• **Work request 1**:
Could you transcribe the part of the Nisekoi summary starting with "Volume Two sees" and going on through "what they see."?
• **Work request 2**:
Answer these questions from the Nisekoi summary:
(a) Which company is the English publisher?
(b) What does the girl from ten years earlier have that will open Raku's locket?
(c) Where do the yakuza members lock Raku and Chitoge?
• **Work request 3**:
What comes next in the Nisekoi summary? Continue it from its last sentence.

Raku Ichijo, a high school boy from a yakuza family, made a promise 10 years earlier with a girl he knew then that they would get married someday. He has a locket that the girl gave him, and she has the key that will open the locket. Unfortunately, he hasn’t seen this girl since, and he has no memory of her name or what she looked like. He has a crush on a girl named Kosaki Onodera, but he is having to pretend to date Chitoge Kirisaki in order to keep the peace between his father’s yakuza gang and Chitoge’s father’s gang.

Nisekoi: False Love Volume Two
Written by: Naoshi Komi
Publisher: Shueisha
English Publisher: VIZ Media
Release Date: March 4, 2014

Volume Two sees Ruri believing that Raku and Chitoge’s relationship is false, and plotting ways to try to get Raku and Onodera alone. Ruri has figured out Raku and Onodera like each other. First, she arranges to have all of their friends get together at Raku’s place as a study group and trying to force Raku to tutor Onodera. Unfortunately, it doesn’t work out as Ruri plans. It doesn’t help that the yakuza members trick Raku and Chitoge into going into a storeroom and locking them in it. When the others find them, everyone gets the wrong idea of what they see.

• **Data under study**:
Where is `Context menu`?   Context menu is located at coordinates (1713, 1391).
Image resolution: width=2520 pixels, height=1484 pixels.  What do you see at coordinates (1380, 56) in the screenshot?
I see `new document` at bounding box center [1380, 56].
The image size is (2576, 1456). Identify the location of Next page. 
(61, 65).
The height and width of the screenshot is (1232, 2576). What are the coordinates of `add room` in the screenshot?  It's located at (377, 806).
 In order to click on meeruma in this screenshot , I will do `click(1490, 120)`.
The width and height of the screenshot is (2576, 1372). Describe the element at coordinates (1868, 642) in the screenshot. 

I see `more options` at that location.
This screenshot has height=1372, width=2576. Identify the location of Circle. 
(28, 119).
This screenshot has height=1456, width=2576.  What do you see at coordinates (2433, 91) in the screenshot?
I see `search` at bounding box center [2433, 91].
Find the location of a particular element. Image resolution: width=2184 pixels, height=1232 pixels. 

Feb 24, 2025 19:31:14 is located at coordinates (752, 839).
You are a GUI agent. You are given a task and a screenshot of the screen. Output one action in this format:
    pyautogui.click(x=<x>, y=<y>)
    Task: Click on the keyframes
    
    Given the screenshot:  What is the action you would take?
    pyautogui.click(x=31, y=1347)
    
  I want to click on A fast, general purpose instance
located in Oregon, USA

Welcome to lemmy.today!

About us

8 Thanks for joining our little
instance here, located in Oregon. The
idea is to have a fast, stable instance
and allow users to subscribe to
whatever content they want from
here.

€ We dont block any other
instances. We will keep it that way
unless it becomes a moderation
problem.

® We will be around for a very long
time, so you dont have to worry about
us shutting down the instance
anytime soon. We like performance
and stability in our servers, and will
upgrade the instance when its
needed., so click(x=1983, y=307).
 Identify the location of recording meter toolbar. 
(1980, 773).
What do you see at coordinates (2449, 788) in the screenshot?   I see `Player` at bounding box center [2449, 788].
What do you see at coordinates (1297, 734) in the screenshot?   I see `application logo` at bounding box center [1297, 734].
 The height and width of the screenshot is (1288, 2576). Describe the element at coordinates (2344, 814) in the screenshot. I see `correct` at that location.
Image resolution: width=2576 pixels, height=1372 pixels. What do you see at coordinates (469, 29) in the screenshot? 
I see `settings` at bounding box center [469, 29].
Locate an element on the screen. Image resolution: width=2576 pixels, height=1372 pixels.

• **Reply 1**:
Volume Two sees Ruri believing that Raku and Chitoge’s relationship is false, and plotting ways to try to get Raku and Onodera alone. Ruri has figured out Raku and Onodera like each other. First, she arranges to have all of their friends get together at Raku’s place as a study group and trying to force Raku to tutor Onodera. Unfortunately, it doesn’t work out as Ruri plans. It doesn’t help that the yakuza members trick Raku and Chitoge into going into a storeroom and locking them in it. When the others find them, everyone gets the wrong idea of what they see.

• **Reply 2**:
(a) VIZ Media
(b) The key
(c) In a storeroom

• **Reply 3**:
Next, Ruri signs Chitoge and Onodera up to help out the girls’ swim team for a match because they’re short members. Onodera doesn’t know how to swim, so Ruri invites Raku to help teach her how to swim in one day. Chitoge tries to help out, but it causes problems. Raku isn’t able to do much to help Onodera, but she enters the competition anyway. However, it turns out someone else starts to drown instead, and it’s up to Raku to save her.

Chitoge also becomes friends with Ruri and Onodera in Volume Two, and she admits to them that she and Raku aren’t really dating. Ruri tries to push Onodera to confess her feelings to Raku. She almost does, but something happens to ruin the moment.

The vast majority of Volume Two has a strong focus on Onodera and her feelings for Raku. Ruri also plays a major role, but unfortunately, her various schemes backfire on her. The overarching story of the locket and key gets mentioned during the chapters devoted to the swimming competition when Raku notices Onodera’s key and wonders if it fits his locket. Later, the locket falls off of Raku’s neck, and Chitoge finds it. She remembers the promise she made 10 years ago and the words she said, but not who she said them to. When Raku gets his locket back, he thinks about the promise he made as well.

Near the end of the volume, a new character named Seishiro Tsugumi is introduced, and they are a disciple of Chitoge’s main bodyguard, Claude. Tsugumi has been given a mission to assassinate Raku.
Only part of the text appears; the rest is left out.